Rewrite the material from the line with "Click the 下载手机客户端 button" up to and including the line with "Action: pyautogui.click(x=607, y=1098)", putting "link" in place of "button" and changing nothing else. Give only those lines.

▶ **PROVIDED RECORDS**
§

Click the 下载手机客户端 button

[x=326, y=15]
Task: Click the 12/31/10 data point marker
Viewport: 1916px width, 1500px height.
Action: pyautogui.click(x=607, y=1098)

§

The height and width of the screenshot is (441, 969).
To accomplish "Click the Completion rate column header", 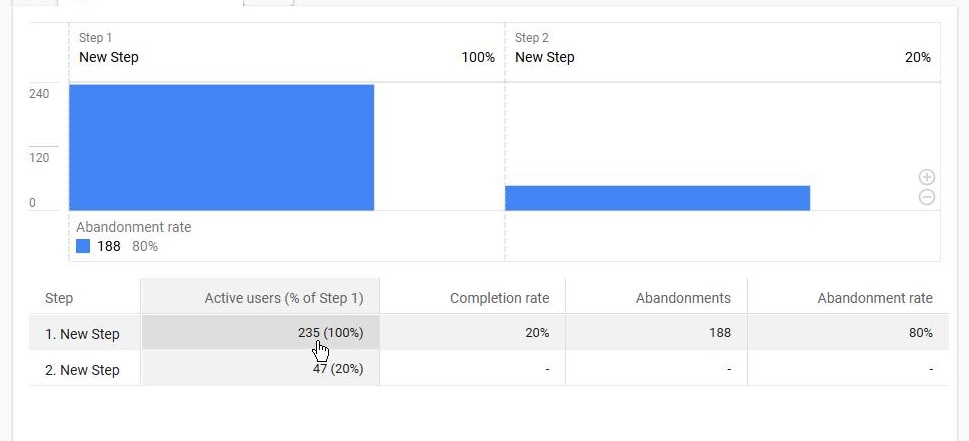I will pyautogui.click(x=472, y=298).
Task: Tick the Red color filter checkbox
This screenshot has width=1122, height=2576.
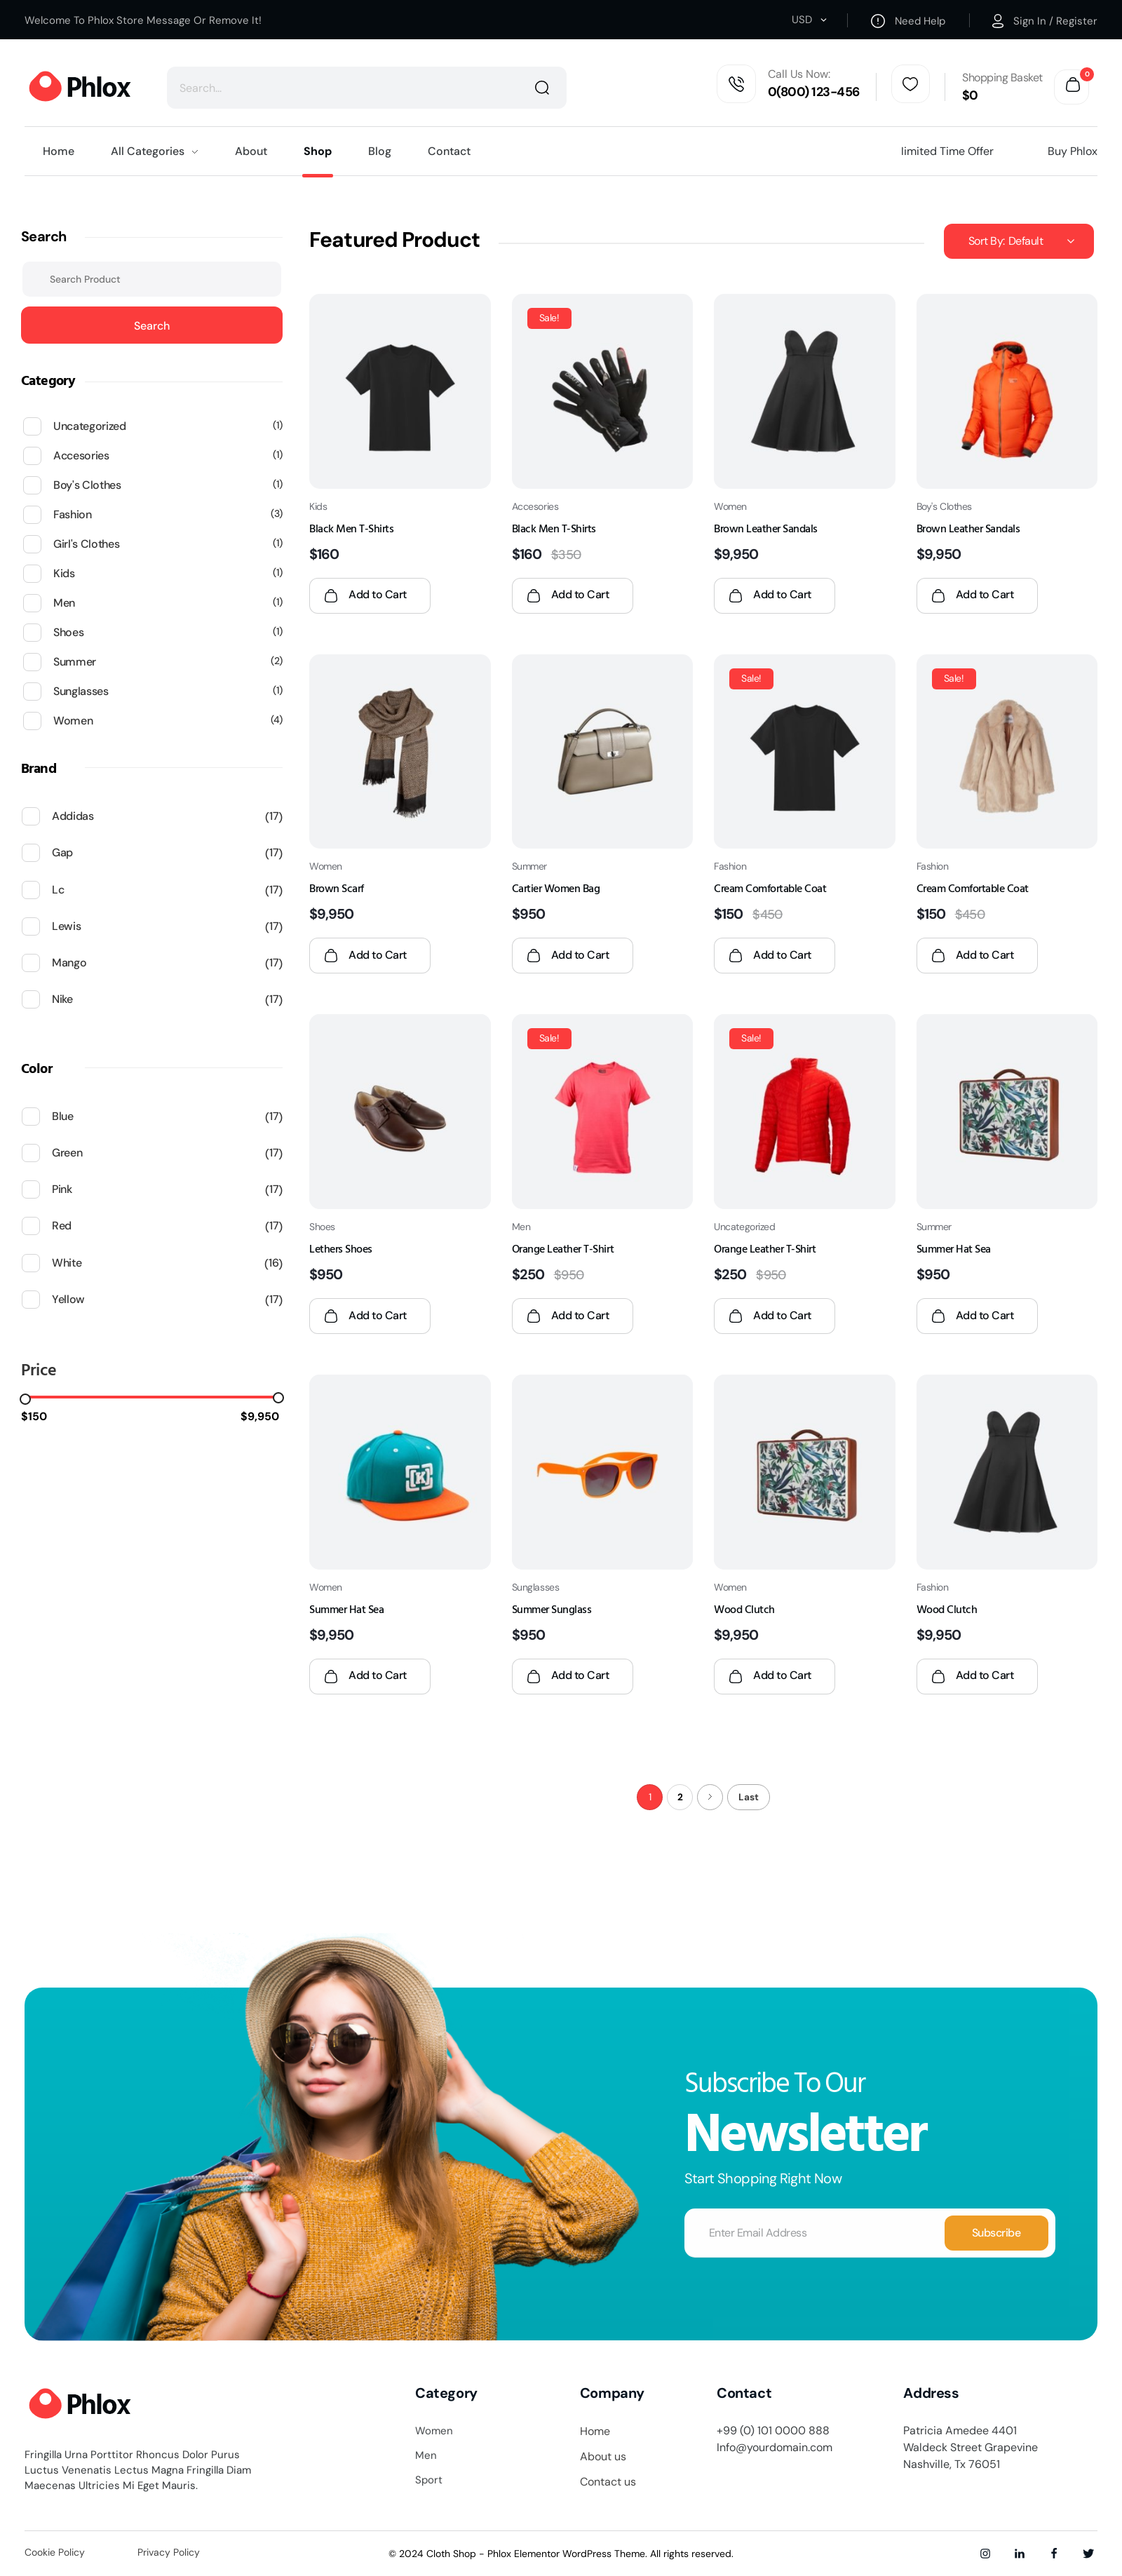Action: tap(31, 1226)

§

▶ **EXERCISE RESPONSE**
Click the 下载手机客户端 link

[x=326, y=15]
Task: Click the 12/31/10 data point marker
Viewport: 1916px width, 1500px height.
Action: pyautogui.click(x=607, y=1098)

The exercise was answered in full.